• **The task**:
Rewrite the data below, changing every "Instruction" to "Directive" and leaving everything else unchanged.

• **Exercise input**:
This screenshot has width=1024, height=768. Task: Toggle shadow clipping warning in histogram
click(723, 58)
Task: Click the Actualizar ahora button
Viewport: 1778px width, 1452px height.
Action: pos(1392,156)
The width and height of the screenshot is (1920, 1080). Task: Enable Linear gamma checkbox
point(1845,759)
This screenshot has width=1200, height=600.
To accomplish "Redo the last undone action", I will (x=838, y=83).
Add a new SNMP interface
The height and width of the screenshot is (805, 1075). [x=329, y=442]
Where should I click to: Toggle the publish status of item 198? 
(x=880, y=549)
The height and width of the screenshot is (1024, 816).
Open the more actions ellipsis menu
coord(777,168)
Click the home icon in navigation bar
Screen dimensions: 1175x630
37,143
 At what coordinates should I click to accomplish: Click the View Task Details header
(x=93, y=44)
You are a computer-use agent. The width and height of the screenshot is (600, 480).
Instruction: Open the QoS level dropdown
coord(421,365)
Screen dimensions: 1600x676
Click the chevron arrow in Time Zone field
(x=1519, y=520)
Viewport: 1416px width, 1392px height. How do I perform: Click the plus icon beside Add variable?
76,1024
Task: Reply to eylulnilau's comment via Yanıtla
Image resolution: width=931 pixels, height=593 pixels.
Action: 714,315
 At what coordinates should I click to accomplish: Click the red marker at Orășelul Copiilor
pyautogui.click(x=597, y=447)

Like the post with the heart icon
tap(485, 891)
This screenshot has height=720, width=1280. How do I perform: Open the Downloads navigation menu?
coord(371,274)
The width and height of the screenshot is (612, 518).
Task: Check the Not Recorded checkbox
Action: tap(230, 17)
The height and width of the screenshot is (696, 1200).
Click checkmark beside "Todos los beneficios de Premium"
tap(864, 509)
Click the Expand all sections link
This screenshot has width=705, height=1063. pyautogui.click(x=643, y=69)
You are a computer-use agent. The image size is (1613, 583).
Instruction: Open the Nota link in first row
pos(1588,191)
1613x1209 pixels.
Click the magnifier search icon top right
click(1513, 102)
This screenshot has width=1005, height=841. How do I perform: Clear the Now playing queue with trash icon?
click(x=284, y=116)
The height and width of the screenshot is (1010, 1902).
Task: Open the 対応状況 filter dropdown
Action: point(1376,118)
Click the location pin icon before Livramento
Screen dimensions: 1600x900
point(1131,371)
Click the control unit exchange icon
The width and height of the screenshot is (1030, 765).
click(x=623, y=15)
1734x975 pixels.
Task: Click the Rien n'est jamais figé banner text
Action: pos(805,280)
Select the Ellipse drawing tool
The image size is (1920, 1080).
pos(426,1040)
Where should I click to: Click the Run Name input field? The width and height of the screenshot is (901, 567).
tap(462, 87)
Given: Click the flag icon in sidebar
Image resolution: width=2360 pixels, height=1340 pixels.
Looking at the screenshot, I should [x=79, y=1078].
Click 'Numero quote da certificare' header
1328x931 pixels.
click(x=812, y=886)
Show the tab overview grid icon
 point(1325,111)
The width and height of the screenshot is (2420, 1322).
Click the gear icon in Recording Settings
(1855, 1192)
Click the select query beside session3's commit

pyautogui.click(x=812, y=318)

• **Expected output**:
This screenshot has width=1024, height=768. Task: Toggle shadow clipping warning in histogram
click(723, 58)
Task: Click the Actualizar ahora button
Viewport: 1778px width, 1452px height.
Action: pos(1392,156)
The width and height of the screenshot is (1920, 1080). Task: Enable Linear gamma checkbox
point(1845,759)
This screenshot has width=1200, height=600.
To accomplish "Redo the last undone action", I will (x=838, y=83).
Add a new SNMP interface
The height and width of the screenshot is (805, 1075). [x=329, y=442]
Where should I click to: Toggle the publish status of item 198? 
(x=880, y=549)
The height and width of the screenshot is (1024, 816).
Open the more actions ellipsis menu
coord(777,168)
Click the home icon in navigation bar
Screen dimensions: 1175x630
37,143
 At what coordinates should I click to accomplish: Click the View Task Details header
(x=93, y=44)
You are a computer-use agent. The width and height of the screenshot is (600, 480).
Directive: Open the QoS level dropdown
coord(421,365)
Screen dimensions: 1600x676
Click the chevron arrow in Time Zone field
(x=1519, y=520)
Viewport: 1416px width, 1392px height. How do I perform: Click the plus icon beside Add variable?
76,1024
Task: Reply to eylulnilau's comment via Yanıtla
Image resolution: width=931 pixels, height=593 pixels.
Action: 714,315
 At what coordinates should I click to accomplish: Click the red marker at Orășelul Copiilor
pyautogui.click(x=597, y=447)

Like the post with the heart icon
tap(485, 891)
This screenshot has height=720, width=1280. How do I perform: Open the Downloads navigation menu?
coord(371,274)
The width and height of the screenshot is (612, 518).
Task: Check the Not Recorded checkbox
Action: tap(230, 17)
The height and width of the screenshot is (696, 1200).
Click checkmark beside "Todos los beneficios de Premium"
tap(864, 509)
Click the Expand all sections link
This screenshot has width=705, height=1063. pyautogui.click(x=643, y=69)
You are a computer-use agent. The image size is (1613, 583).
Directive: Open the Nota link in first row
pos(1588,191)
1613x1209 pixels.
Click the magnifier search icon top right
click(1513, 102)
This screenshot has width=1005, height=841. How do I perform: Clear the Now playing queue with trash icon?
click(x=284, y=116)
The height and width of the screenshot is (1010, 1902).
Task: Open the 対応状況 filter dropdown
Action: point(1376,118)
Click the location pin icon before Livramento
Screen dimensions: 1600x900
point(1131,371)
Click the control unit exchange icon
The width and height of the screenshot is (1030, 765).
click(x=623, y=15)
1734x975 pixels.
Task: Click the Rien n'est jamais figé banner text
Action: pos(805,280)
Select the Ellipse drawing tool
The image size is (1920, 1080).
pos(426,1040)
Where should I click to: Click the Run Name input field? The width and height of the screenshot is (901, 567).
tap(462, 87)
Given: Click the flag icon in sidebar
Image resolution: width=2360 pixels, height=1340 pixels.
Looking at the screenshot, I should [x=79, y=1078].
Click 'Numero quote da certificare' header
1328x931 pixels.
click(x=812, y=886)
Show the tab overview grid icon
 point(1325,111)
The width and height of the screenshot is (2420, 1322).
Click the gear icon in Recording Settings
(1855, 1192)
Click the select query beside session3's commit

pyautogui.click(x=812, y=318)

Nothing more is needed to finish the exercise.